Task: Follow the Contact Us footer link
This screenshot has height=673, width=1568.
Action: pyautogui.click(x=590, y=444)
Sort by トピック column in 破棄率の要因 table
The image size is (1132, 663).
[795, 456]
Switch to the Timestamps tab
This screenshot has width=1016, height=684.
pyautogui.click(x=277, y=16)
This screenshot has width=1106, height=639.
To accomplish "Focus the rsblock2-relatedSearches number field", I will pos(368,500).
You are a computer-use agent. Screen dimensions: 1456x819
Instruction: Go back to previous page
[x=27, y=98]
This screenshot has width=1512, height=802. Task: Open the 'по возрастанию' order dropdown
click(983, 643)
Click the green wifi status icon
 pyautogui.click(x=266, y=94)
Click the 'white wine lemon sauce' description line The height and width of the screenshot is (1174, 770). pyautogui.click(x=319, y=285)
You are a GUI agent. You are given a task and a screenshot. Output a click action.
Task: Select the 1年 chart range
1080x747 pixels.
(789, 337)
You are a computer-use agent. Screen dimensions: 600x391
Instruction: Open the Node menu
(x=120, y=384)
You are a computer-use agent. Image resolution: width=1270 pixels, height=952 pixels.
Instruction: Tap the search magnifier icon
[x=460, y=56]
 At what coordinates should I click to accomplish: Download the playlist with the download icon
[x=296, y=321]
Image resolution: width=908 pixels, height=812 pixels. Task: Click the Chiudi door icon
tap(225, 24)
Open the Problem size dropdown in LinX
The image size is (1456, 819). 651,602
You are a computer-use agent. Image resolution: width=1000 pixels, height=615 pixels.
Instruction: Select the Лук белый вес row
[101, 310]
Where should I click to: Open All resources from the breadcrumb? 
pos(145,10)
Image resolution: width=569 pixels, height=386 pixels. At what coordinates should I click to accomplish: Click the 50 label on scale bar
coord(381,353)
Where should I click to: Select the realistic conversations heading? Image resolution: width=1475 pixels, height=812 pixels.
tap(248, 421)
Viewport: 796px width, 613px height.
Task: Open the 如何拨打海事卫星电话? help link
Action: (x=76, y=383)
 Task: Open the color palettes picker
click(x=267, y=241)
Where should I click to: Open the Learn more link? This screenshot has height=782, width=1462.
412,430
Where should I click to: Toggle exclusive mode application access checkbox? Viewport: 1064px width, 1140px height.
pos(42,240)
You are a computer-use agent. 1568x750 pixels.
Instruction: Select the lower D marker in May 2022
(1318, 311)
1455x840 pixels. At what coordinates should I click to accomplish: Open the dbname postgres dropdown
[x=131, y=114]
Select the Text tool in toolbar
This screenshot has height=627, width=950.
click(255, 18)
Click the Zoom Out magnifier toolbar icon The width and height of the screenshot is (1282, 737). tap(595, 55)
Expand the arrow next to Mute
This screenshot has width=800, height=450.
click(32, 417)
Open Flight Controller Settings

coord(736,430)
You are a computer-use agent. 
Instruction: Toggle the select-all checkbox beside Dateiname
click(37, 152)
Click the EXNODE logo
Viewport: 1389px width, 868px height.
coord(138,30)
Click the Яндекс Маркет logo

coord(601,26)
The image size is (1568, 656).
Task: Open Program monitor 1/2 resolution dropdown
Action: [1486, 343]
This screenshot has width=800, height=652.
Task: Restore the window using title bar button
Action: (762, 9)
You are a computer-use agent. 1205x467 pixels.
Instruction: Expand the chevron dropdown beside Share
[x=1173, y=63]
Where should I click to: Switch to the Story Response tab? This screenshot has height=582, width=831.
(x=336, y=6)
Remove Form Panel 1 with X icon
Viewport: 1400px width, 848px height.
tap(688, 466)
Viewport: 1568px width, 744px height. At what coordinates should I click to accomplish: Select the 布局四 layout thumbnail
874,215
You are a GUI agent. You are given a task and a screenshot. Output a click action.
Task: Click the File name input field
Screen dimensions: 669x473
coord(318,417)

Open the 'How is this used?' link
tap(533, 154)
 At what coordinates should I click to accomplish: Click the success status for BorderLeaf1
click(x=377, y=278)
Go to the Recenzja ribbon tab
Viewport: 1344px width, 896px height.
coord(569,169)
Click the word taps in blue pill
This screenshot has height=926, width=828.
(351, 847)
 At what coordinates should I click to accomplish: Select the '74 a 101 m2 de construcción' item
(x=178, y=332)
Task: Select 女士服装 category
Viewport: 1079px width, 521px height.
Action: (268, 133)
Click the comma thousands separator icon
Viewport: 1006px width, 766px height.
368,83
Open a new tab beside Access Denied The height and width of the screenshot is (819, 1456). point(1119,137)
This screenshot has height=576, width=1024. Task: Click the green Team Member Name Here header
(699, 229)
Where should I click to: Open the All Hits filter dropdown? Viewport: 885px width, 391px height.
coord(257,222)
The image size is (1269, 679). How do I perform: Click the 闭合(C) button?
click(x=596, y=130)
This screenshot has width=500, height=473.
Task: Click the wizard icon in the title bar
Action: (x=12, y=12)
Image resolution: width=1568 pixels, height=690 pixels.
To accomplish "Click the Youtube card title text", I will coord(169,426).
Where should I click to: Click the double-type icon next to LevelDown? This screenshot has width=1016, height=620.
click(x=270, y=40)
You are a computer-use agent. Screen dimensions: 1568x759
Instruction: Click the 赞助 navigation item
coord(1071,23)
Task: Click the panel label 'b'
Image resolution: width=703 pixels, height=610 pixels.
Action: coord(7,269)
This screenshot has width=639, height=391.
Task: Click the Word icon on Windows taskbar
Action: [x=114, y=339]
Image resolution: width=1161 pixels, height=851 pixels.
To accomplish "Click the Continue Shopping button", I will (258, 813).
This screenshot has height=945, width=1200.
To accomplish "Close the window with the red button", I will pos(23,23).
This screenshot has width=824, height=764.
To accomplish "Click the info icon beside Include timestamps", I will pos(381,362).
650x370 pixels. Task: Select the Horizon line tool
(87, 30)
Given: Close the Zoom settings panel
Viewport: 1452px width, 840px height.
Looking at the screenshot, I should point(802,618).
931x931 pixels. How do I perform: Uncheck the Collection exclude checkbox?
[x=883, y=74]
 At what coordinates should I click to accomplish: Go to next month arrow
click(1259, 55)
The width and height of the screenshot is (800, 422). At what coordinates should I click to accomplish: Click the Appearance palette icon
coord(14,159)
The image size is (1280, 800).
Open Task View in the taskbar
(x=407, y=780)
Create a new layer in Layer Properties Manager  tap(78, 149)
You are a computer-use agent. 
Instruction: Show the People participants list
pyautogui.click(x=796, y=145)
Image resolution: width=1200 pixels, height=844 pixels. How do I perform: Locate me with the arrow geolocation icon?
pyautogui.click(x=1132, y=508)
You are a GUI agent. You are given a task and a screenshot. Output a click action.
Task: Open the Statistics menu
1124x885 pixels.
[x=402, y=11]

******************************

**What to work on**:
Update the material above by replacing "computer-use agent" with "desktop assistant" everywhere it occurs, leaving everything else unchanged.

**The reply**:
Task: Follow the Contact Us footer link
This screenshot has height=673, width=1568.
Action: pyautogui.click(x=590, y=444)
Sort by トピック column in 破棄率の要因 table
The image size is (1132, 663).
[795, 456]
Switch to the Timestamps tab
This screenshot has width=1016, height=684.
pyautogui.click(x=277, y=16)
This screenshot has width=1106, height=639.
To accomplish "Focus the rsblock2-relatedSearches number field", I will pos(368,500).
You are a desktop assistant. Screen dimensions: 1456x819
Instruction: Go back to previous page
[x=27, y=98]
This screenshot has width=1512, height=802. Task: Open the 'по возрастанию' order dropdown
click(983, 643)
Click the green wifi status icon
 pyautogui.click(x=266, y=94)
Click the 'white wine lemon sauce' description line The height and width of the screenshot is (1174, 770). pyautogui.click(x=319, y=285)
You are a GUI agent. You are given a task and a screenshot. Output a click action.
Task: Select the 1年 chart range
1080x747 pixels.
(789, 337)
You are a desktop assistant. Screen dimensions: 600x391
Instruction: Open the Node menu
(x=120, y=384)
You are a desktop assistant. Image resolution: width=1270 pixels, height=952 pixels.
Instruction: Tap the search magnifier icon
[x=460, y=56]
 At what coordinates should I click to accomplish: Download the playlist with the download icon
[x=296, y=321]
Image resolution: width=908 pixels, height=812 pixels. Task: Click the Chiudi door icon
tap(225, 24)
Open the Problem size dropdown in LinX
The image size is (1456, 819). 651,602
You are a desktop assistant. Image resolution: width=1000 pixels, height=615 pixels.
Instruction: Select the Лук белый вес row
[101, 310]
Where should I click to: Open All resources from the breadcrumb? 
pos(145,10)
Image resolution: width=569 pixels, height=386 pixels. At what coordinates should I click to accomplish: Click the 50 label on scale bar
coord(381,353)
Where should I click to: Select the realistic conversations heading? Image resolution: width=1475 pixels, height=812 pixels.
tap(248, 421)
Viewport: 796px width, 613px height.
Task: Open the 如何拨打海事卫星电话? help link
Action: (x=76, y=383)
 Task: Open the color palettes picker
click(x=267, y=241)
Where should I click to: Open the Learn more link? This screenshot has height=782, width=1462.
412,430
Where should I click to: Toggle exclusive mode application access checkbox? Viewport: 1064px width, 1140px height.
pos(42,240)
You are a desktop assistant. 1568x750 pixels.
Instruction: Select the lower D marker in May 2022
(1318, 311)
1455x840 pixels. At what coordinates should I click to accomplish: Open the dbname postgres dropdown
[x=131, y=114]
Select the Text tool in toolbar
This screenshot has height=627, width=950.
click(255, 18)
Click the Zoom Out magnifier toolbar icon The width and height of the screenshot is (1282, 737). tap(595, 55)
Expand the arrow next to Mute
This screenshot has width=800, height=450.
click(32, 417)
Open Flight Controller Settings

coord(736,430)
You are a desktop assistant. 
Instruction: Toggle the select-all checkbox beside Dateiname
click(37, 152)
Click the EXNODE logo
Viewport: 1389px width, 868px height.
coord(138,30)
Click the Яндекс Маркет logo

coord(601,26)
The image size is (1568, 656).
Task: Open Program monitor 1/2 resolution dropdown
Action: [1486, 343]
This screenshot has width=800, height=652.
Task: Restore the window using title bar button
Action: (762, 9)
You are a desktop assistant. 1205x467 pixels.
Instruction: Expand the chevron dropdown beside Share
[x=1173, y=63]
Where should I click to: Switch to the Story Response tab? This screenshot has height=582, width=831.
(x=336, y=6)
Remove Form Panel 1 with X icon
Viewport: 1400px width, 848px height.
tap(688, 466)
Viewport: 1568px width, 744px height. At what coordinates should I click to accomplish: Select the 布局四 layout thumbnail
874,215
You are a GUI agent. You are given a task and a screenshot. Output a click action.
Task: Click the File name input field
Screen dimensions: 669x473
coord(318,417)

Open the 'How is this used?' link
tap(533, 154)
 At what coordinates should I click to accomplish: Click the success status for BorderLeaf1
click(x=377, y=278)
Go to the Recenzja ribbon tab
Viewport: 1344px width, 896px height.
coord(569,169)
Click the word taps in blue pill
This screenshot has height=926, width=828.
(351, 847)
 At what coordinates should I click to accomplish: Select the '74 a 101 m2 de construcción' item
(x=178, y=332)
Task: Select 女士服装 category
Viewport: 1079px width, 521px height.
Action: (268, 133)
Click the comma thousands separator icon
Viewport: 1006px width, 766px height.
368,83
Open a new tab beside Access Denied The height and width of the screenshot is (819, 1456). point(1119,137)
This screenshot has height=576, width=1024. Task: Click the green Team Member Name Here header
(699, 229)
Where should I click to: Open the All Hits filter dropdown? Viewport: 885px width, 391px height.
coord(257,222)
The image size is (1269, 679). How do I perform: Click the 闭合(C) button?
click(x=596, y=130)
This screenshot has width=500, height=473.
Task: Click the wizard icon in the title bar
Action: (x=12, y=12)
Image resolution: width=1568 pixels, height=690 pixels.
To accomplish "Click the Youtube card title text", I will coord(169,426).
Where should I click to: Click the double-type icon next to LevelDown? This screenshot has width=1016, height=620.
click(x=270, y=40)
You are a desktop assistant. Screen dimensions: 1568x759
Instruction: Click the 赞助 navigation item
coord(1071,23)
Task: Click the panel label 'b'
Image resolution: width=703 pixels, height=610 pixels.
Action: coord(7,269)
This screenshot has width=639, height=391.
Task: Click the Word icon on Windows taskbar
Action: [x=114, y=339]
Image resolution: width=1161 pixels, height=851 pixels.
To accomplish "Click the Continue Shopping button", I will (258, 813).
This screenshot has height=945, width=1200.
To accomplish "Close the window with the red button", I will pos(23,23).
This screenshot has width=824, height=764.
To accomplish "Click the info icon beside Include timestamps", I will pos(381,362).
650x370 pixels. Task: Select the Horizon line tool
(87, 30)
Given: Close the Zoom settings panel
Viewport: 1452px width, 840px height.
Looking at the screenshot, I should point(802,618).
931x931 pixels. How do I perform: Uncheck the Collection exclude checkbox?
[x=883, y=74]
 At what coordinates should I click to accomplish: Go to next month arrow
click(1259, 55)
The width and height of the screenshot is (800, 422). At what coordinates should I click to accomplish: Click the Appearance palette icon
coord(14,159)
The image size is (1280, 800).
Open Task View in the taskbar
(x=407, y=780)
Create a new layer in Layer Properties Manager  tap(78, 149)
You are a desktop assistant. 
Instruction: Show the People participants list
pyautogui.click(x=796, y=145)
Image resolution: width=1200 pixels, height=844 pixels. How do I perform: Locate me with the arrow geolocation icon?
pyautogui.click(x=1132, y=508)
You are a GUI agent. You are given a task and a screenshot. Output a click action.
Task: Open the Statistics menu
1124x885 pixels.
[x=402, y=11]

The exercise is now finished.